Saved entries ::
★ ★ ★ ★ ★
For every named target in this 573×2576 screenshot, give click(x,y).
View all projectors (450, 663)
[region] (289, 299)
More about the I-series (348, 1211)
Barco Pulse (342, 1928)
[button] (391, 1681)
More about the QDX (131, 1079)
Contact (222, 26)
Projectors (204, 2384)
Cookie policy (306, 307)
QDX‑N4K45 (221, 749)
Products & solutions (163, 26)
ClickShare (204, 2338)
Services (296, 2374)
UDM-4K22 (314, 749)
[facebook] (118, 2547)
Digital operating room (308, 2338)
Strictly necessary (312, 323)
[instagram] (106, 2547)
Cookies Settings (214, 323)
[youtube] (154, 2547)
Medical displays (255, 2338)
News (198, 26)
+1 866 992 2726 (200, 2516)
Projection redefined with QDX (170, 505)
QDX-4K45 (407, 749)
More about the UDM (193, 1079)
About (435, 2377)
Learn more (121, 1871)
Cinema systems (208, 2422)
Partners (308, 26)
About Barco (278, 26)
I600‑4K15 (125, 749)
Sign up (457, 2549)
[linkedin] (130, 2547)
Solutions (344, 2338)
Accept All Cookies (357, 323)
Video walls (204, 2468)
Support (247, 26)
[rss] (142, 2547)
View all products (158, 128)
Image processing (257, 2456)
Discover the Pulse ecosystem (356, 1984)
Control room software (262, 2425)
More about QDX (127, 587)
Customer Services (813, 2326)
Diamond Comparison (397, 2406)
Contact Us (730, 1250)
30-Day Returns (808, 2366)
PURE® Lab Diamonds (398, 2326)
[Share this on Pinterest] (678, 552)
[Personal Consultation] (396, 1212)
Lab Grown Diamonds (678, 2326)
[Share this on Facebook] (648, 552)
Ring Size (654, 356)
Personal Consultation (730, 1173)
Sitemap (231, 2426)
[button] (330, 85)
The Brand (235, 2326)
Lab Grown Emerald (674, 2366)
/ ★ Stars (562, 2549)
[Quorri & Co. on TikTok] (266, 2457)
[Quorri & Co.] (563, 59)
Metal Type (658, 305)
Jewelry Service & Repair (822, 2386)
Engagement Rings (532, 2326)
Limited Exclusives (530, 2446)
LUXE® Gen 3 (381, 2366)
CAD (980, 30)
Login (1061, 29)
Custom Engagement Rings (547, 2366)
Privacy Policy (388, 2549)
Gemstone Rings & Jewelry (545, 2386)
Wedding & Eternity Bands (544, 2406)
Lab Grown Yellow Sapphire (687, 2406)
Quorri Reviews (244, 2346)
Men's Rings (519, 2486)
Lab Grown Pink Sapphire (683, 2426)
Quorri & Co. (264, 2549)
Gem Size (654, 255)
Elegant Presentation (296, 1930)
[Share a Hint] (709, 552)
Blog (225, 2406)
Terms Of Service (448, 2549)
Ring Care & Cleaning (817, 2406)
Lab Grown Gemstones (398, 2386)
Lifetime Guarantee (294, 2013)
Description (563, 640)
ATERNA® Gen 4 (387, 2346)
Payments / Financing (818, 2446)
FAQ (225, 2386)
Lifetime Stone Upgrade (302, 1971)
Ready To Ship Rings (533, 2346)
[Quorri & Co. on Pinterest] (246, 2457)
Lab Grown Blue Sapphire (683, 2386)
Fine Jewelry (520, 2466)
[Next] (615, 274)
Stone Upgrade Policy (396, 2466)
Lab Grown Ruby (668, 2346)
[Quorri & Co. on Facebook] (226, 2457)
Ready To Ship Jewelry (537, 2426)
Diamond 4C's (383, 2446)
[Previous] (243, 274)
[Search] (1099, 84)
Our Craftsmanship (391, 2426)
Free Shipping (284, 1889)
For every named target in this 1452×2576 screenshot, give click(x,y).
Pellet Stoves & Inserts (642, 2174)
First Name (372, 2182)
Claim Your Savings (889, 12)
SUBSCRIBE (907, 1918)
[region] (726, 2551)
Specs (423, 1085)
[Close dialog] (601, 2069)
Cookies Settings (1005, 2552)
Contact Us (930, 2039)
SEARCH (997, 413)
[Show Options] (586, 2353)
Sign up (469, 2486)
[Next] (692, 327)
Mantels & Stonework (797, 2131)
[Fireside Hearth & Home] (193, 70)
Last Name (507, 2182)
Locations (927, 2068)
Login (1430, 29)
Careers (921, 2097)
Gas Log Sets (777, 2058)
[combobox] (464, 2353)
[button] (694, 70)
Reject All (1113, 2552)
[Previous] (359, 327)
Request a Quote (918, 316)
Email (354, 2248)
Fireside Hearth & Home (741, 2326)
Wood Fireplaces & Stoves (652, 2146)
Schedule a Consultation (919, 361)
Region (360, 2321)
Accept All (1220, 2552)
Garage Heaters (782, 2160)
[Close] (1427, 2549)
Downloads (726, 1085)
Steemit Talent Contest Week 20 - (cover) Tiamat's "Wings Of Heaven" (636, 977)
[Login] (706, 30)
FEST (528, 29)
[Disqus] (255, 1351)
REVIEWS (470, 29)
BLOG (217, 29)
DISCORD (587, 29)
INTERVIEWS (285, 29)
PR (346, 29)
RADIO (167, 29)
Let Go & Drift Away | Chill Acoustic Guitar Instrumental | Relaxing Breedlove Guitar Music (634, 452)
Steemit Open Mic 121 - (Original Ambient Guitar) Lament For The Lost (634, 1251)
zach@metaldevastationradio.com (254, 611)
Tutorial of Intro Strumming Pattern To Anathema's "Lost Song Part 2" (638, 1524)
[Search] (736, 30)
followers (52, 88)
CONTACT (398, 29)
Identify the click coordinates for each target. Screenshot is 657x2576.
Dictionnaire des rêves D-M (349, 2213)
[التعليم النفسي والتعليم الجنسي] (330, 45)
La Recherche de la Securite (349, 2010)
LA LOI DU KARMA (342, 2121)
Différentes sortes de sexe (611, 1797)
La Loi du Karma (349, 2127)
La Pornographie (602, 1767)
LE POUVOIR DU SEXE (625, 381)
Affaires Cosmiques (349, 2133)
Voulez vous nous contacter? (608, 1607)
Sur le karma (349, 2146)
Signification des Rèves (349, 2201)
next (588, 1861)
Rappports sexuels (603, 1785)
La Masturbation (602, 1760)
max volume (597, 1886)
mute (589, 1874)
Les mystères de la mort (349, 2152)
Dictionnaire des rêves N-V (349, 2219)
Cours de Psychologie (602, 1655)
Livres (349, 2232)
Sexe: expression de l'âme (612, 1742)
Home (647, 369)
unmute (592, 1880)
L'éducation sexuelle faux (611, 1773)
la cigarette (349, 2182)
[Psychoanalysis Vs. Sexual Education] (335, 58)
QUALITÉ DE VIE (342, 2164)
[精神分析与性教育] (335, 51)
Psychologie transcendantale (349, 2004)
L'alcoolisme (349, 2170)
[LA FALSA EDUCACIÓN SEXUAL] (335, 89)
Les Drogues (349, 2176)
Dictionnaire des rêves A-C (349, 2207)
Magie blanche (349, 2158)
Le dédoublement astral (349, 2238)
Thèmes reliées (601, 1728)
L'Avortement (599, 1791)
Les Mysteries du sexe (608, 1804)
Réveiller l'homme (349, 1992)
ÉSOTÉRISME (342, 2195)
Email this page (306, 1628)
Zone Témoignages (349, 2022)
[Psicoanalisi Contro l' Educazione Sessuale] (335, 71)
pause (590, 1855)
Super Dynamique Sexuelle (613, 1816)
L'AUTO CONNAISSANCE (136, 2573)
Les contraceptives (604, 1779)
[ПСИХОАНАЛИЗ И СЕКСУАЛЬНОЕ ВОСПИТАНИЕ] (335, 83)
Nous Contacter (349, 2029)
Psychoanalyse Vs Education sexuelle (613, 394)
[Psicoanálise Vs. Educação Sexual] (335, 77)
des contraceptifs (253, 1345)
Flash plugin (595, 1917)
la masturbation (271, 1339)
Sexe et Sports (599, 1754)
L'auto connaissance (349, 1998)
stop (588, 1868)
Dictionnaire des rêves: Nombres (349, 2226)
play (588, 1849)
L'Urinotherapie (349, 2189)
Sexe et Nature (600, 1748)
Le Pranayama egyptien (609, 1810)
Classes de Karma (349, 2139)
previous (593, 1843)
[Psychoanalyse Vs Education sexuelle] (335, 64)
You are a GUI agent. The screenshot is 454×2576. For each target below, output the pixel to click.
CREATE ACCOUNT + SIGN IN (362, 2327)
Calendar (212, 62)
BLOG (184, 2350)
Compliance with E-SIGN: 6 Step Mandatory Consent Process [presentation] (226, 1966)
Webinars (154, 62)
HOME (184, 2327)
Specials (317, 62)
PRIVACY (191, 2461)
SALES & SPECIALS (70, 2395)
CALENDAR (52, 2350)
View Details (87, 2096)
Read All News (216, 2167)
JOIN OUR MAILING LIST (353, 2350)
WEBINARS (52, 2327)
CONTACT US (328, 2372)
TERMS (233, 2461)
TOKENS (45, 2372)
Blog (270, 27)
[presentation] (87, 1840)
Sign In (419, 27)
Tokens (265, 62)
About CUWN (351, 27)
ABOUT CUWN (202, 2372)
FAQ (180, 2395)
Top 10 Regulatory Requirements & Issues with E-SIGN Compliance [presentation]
★ ★ ★ ★ ★
Go through the records above and return each line in which the word "named" occurs.

Exercise response ::
For every named target in this 573×2576 screenshot, give click(x,y).
For every named target in this 1452×2576 screenshot, give click(x,y).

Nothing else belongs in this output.